Revision as of 18:44, 6 April 2007

Problem

(Hungary) Solve the system of equations:

$\begin{matrix} \quad x + y + z \!\!\! &= a \; \, \\ x^2 +y^2+z^2 \!\!\! &=b^2 \\ \qquad \qquad xy \!\!\! &= z^2 \end{matrix}$

where $\displaystyle a$ and $\displaystyle b$ are constants. Give the conditions that $\displaystyle a$ and $\displaystyle b$ must satisfy so that $\displaystyle x, y, z$ (the solutions of the system) are distinct positive numbers.

Solution

Note that $\displaystyle x^2 + y^2 = (x+y)^2 - 2xy = (x+y)^2 - 2z^2$, so the first two equations become

$\begin{matrix} \quad (x + y) + z \!\!\! &= a \; \; (*) \\ (x+y)^2 - z^2 \!\!\! &=b^2 (**) \end{matrix}$.

We note that $\displaystyle (x+y)^2 - z^2 = \Big[ (x+y)+z \Big]\Big[ (x+y)-z\Big]$, so if $\displaystyle a$ equals 0, then $\displaystyle b$ must also equal 0. We then have $\displaystyle x+y = -z$; $\displaystyle xy = (x+y)^2$. This gives us $\displaystyle x^2 + xy + y^2 = 0$. Mutiplying both sides by $\displaystyle (x-y)$, we have $\displaystyle x^3 - y^3 = 0$. Since we want $\displaystyle x,y$ to be real, this implies $\displaystyle x = y$. But $\displaystyle x^2 + x^2 + x^2$ can only equal 0 when $\displaystyle x=0$ (which, in this case, implies $\displaystyle y,z = 0$). Hence there are no positive solutions when $\displaystyle a = 0$.

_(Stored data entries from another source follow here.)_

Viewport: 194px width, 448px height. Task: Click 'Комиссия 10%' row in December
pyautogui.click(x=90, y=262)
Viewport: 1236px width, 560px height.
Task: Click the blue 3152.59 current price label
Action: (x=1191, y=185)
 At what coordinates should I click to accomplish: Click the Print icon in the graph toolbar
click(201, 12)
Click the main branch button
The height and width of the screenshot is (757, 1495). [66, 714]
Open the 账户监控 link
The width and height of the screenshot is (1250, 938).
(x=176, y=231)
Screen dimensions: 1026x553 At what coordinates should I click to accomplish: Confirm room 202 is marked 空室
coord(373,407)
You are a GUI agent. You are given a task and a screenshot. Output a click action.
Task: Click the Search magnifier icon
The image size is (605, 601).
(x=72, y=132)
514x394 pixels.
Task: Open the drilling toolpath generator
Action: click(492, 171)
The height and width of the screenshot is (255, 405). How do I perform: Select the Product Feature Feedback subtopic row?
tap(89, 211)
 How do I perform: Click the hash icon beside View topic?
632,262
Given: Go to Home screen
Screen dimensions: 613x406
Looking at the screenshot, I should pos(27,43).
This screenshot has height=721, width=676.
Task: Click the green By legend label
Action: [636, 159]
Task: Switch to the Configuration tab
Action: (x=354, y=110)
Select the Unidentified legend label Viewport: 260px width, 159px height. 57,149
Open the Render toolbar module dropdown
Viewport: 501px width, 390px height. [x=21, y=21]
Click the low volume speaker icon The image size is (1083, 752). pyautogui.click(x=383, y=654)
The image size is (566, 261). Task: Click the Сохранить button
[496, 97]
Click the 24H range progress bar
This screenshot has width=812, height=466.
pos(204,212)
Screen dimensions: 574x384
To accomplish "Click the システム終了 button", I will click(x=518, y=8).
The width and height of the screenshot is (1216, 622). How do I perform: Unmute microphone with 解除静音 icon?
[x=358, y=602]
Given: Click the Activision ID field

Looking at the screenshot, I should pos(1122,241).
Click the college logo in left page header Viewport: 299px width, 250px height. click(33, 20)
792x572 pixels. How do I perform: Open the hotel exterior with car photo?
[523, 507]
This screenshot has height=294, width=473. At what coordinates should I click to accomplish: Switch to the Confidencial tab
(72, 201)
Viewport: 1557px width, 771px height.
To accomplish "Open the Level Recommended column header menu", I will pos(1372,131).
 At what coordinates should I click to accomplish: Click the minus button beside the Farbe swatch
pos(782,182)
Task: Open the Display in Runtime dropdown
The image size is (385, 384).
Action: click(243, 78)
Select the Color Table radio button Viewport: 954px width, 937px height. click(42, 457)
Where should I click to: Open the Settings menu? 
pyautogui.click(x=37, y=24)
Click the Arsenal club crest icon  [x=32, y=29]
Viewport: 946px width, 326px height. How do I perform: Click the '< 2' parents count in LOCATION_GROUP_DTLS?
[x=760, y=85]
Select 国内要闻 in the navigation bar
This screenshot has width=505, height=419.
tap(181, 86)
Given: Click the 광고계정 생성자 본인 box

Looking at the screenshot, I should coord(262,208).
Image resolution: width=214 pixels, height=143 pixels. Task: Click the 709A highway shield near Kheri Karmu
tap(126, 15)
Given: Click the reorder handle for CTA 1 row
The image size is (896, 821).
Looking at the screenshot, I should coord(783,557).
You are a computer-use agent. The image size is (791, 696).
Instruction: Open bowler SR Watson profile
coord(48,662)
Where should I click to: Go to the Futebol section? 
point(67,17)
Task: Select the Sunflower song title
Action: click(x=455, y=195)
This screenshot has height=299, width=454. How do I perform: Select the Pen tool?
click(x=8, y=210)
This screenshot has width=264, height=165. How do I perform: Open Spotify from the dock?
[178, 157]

When $\displaystyle a \neq 0$, we divide $\displaystyle (**)$ by $\displaystyle (*)$ to obtain the system of equations

$\begin{matrix} (x+y)+z &= a \; \quad \\ (x+y)-z &= b^2/a \end{matrix}$,

which clearly has solution $x+y = \frac{a^2 + b^2}{2a}$, $z = \frac{a^2 - b^2}{2a}$. In order for these both to be positive, we must have positive $\displaystyle a$ and $\displaystyle a^2 > b^2$. Now, we have $x+y = \frac{a^2 + b^2}{2a}$; $xy = \left(\frac{a^2 - b^2}{2a}\right)^2$, so $\displaystyle x,y$ are the roots of the quadratic $m^2 - \frac{a^2 + b^2}{2a}m + \left(\frac{a^2 - b^2}{2a}\right)^2$. The discriminant for this equation is

$\left(\frac{a^2 + b^2}{2a}\right)^2 - \left(2\frac{a^2 -b^2}{2a}\right)^2 = \frac{ (3a^2 - b^2)(3b^2 - a^2) }{4a^2}$.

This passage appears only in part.